Book Synopsis The International Struggle for New Human Rights by : Clifford Bob

Download or read book The International Struggle for New Human Rights written by Clifford Bob and published by University of Pennsylvania Press. This book was released on 2009 with total page 203 pages. Available in PDF, EPUB and Kindle. Book excerpt: Why are certain global problems recognized as human rights issues while others are not? This book highlights campaigns to persuade the human rights movement to move beyond traditional concerns and embrace pressing new ones. Its analytic framework and case studies reveal critical strategies and conflicts involved in the struggle for new rights.

Reinventing Human Rights

Reinventing Human Rights
Author :
Publisher : Stanford University Press
Total Pages : 312
Release :
ISBN-10 : 9781503631014
ISBN-13 : 150363101X
Rating : 4/5 (14 Downloads)

Book Synopsis Reinventing Human Rights by : Mark Goodale

Download or read book Reinventing Human Rights written by Mark Goodale and published by Stanford University Press.

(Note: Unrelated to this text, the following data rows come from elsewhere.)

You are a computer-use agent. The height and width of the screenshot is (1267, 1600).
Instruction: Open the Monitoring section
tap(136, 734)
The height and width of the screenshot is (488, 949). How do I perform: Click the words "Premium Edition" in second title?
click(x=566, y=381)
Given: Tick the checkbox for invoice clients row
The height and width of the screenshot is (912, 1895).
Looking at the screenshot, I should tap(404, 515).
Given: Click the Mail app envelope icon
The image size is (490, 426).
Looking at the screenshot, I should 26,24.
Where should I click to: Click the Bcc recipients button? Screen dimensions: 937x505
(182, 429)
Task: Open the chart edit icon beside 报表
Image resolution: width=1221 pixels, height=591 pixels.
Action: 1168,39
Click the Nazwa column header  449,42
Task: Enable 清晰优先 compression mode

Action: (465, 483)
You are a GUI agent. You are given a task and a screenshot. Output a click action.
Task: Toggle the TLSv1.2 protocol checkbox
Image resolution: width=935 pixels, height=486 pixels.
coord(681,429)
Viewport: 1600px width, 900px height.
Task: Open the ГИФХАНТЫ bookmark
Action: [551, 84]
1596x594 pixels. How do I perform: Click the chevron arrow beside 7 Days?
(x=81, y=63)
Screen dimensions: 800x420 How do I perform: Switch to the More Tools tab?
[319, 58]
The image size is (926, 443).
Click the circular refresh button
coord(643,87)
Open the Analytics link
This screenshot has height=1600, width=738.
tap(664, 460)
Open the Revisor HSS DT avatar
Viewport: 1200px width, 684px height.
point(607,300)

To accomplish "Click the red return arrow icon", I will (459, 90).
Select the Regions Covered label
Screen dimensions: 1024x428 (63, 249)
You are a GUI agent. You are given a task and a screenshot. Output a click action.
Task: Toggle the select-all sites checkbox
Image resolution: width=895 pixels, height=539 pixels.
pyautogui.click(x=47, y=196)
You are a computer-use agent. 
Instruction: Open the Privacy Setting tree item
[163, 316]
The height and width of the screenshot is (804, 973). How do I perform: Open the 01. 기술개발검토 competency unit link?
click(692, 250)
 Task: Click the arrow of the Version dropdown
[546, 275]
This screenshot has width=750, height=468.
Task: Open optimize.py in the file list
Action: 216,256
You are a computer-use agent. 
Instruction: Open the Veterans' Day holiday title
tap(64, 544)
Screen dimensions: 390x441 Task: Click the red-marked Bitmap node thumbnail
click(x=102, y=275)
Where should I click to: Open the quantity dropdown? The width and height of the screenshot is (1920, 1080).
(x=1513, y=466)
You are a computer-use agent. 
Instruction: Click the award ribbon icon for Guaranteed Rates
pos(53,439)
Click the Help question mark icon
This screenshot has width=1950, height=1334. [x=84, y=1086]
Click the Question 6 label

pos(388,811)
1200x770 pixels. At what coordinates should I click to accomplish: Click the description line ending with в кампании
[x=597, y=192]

This book was released on 2022-03-22 with total page 312 pages. Available in PDF, EPUB and Kindle. Book excerpt: A radical vision for the future of human rights as a fundamentally reconfigured framework for global justice. Reinventing Human Rights offers a bold argument: that only a radically reformulated approach to human rights will prove adequate to confront and overcome the most consequential global problems. Charting a new path—away from either common critiques of the various incapacities of the international human rights system or advocacy for the status quo—Mark Goodale offers a new vision for human rights as a basis for collective action and moral renewal. Goodale's proposition to reinvent human rights begins with a deep unpacking of human rights institutionalism and political theory in order to give priority to the "practice of human rights." Rather than a priori claims to universality, he calls for a working theory of human rights defined by "translocality," a conceptual and ethical grounding that invites people to form alliances beyond established boundaries of community, nation, race, or religious identity. This book will serve as both a concrete blueprint and source of inspiration for those who want to preserve human rights as a key framework for confronting our manifold contemporary challenges, yet who agree—for many different reasons—that to do so requires radical reappraisal, imaginative reconceptualization, and a willingness to reinvent human rights as a cross-cultural foundation for both empowerment and social action.